Q: What comes after the next peak?
A: History suggests a bear market would begin in 2026, lasting about a year. Prices would consolidate or decline before setting up for the next cycle.

Q: How can I use this cycle information practically?
A: Use it as a timing guide—not a guarantee. Combine it with on-chain data, sentiment indicators, and macro trends to make informed entry and exit decisions.

Core Keywords

Bitcoin halving, four-year cycle, Stock-to-Flow model, NUPL metric, global liquidity cycle, Bitcoin price prediction 2025, on-chain analysis, macroeconomic trends

👉 Get ahead of the next market move with real-time data and strategic insights.

Final Thoughts

The four-year Bitcoin cycle remains one of the most reliable frameworks for understanding long-term price behavior. Driven by supply constraints, investor psychology, and global liquidity trends, this cycle has repeated consistently despite evolving market conditions.

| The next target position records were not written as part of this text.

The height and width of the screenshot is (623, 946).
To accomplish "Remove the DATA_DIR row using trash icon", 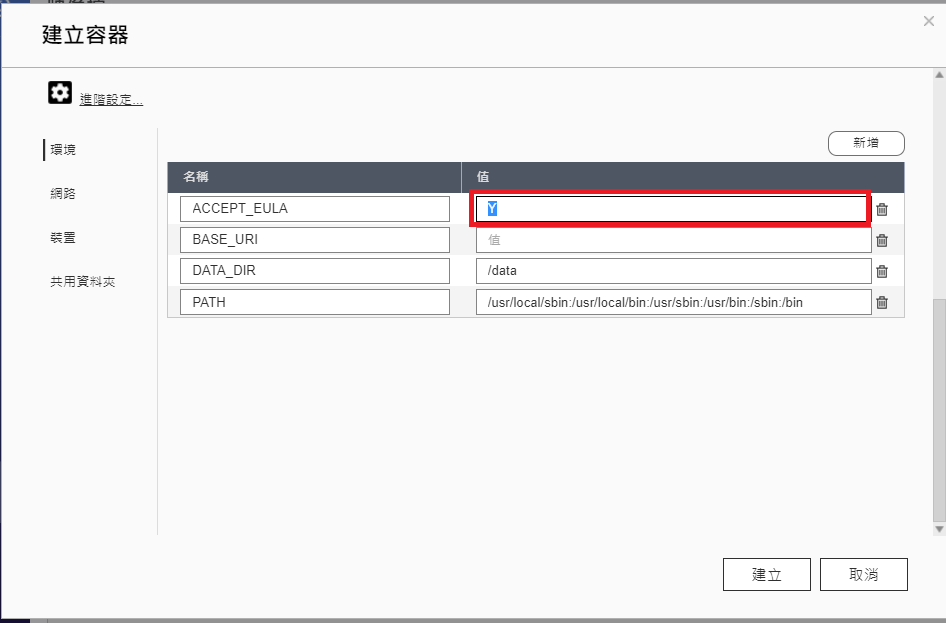I will (882, 271).
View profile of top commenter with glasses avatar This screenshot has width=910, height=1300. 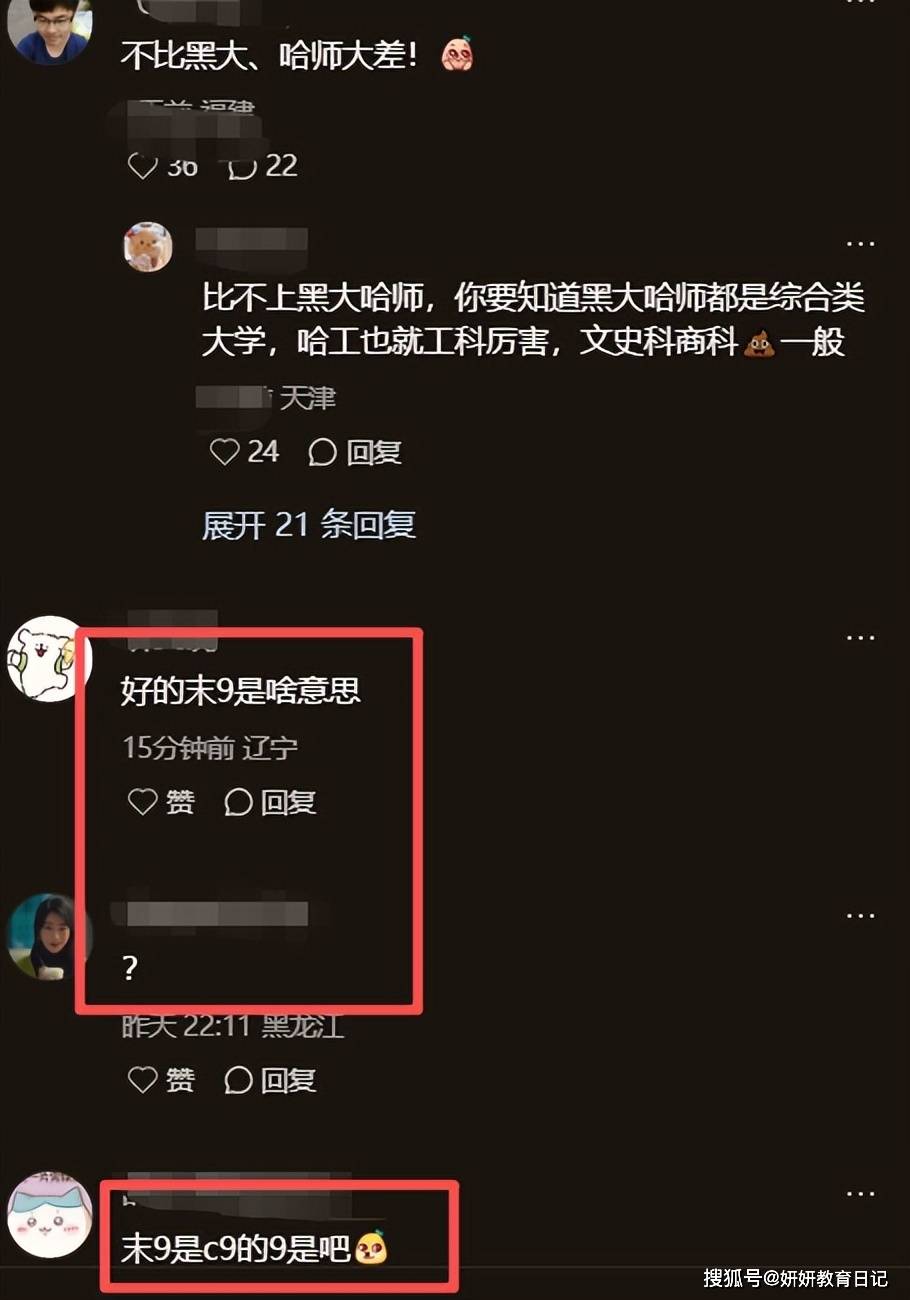click(x=49, y=30)
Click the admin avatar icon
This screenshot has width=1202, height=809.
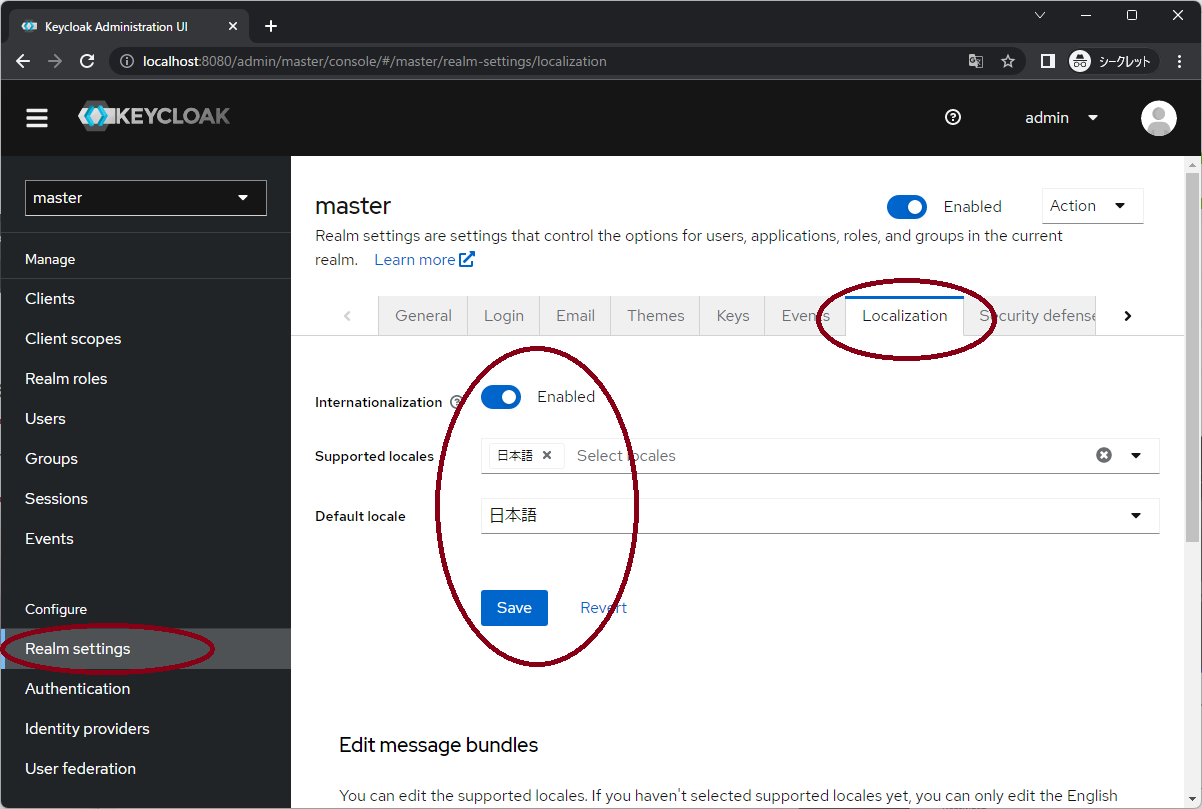pyautogui.click(x=1158, y=117)
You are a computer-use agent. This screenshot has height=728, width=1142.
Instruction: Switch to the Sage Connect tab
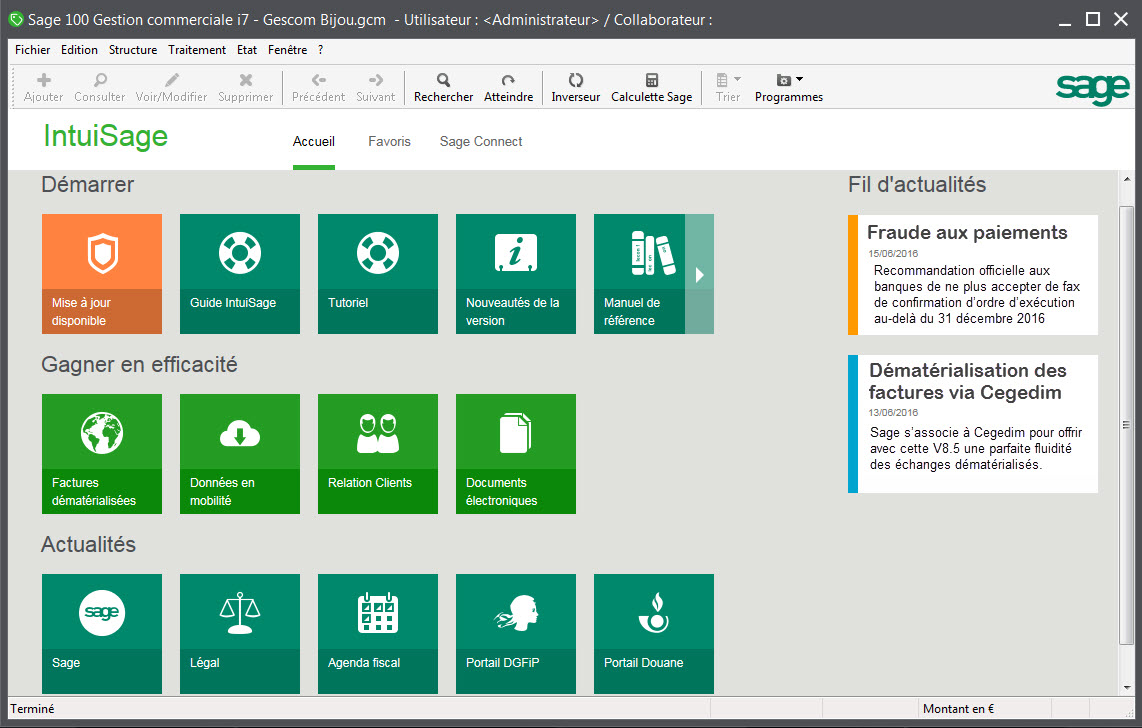[481, 142]
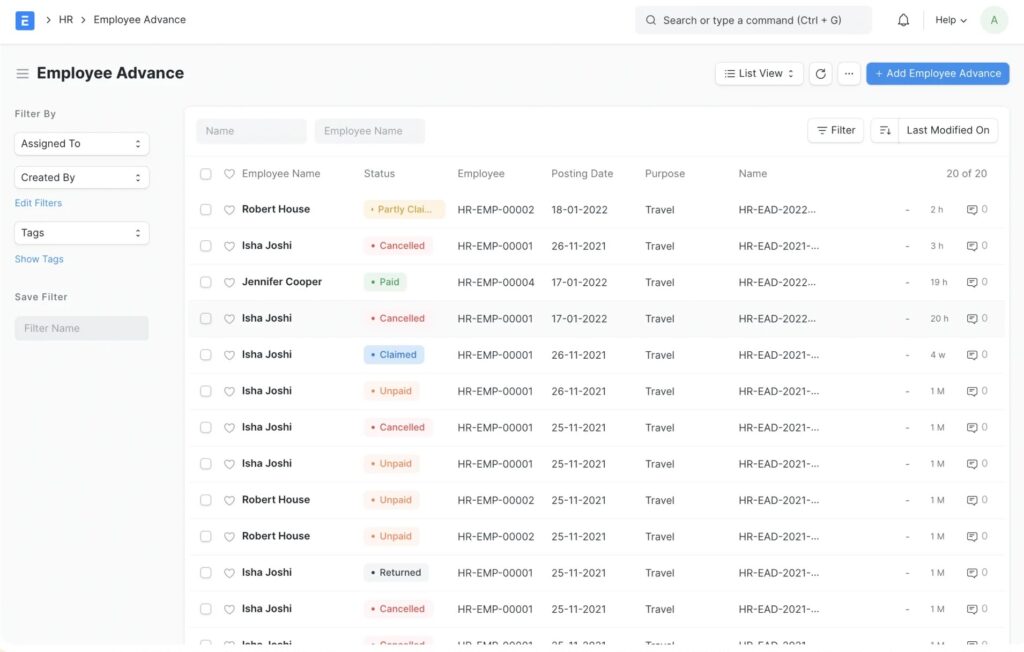Image resolution: width=1024 pixels, height=652 pixels.
Task: Click the Edit Filters link
Action: click(x=38, y=203)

We are now at a pivotal juncture—halfway through the current cycle—with strong signals pointing toward continued appreciation over the next 18 months. While no single model should dictate investment strategy, combining cyclical analysis with on-chain metrics and macro insights offers a powerful edge.

As always, investors should remain vigilant, diversify risk, and avoid emotional decision-making. The cycle may be predictable—but success still depends on discipline and informed judgment.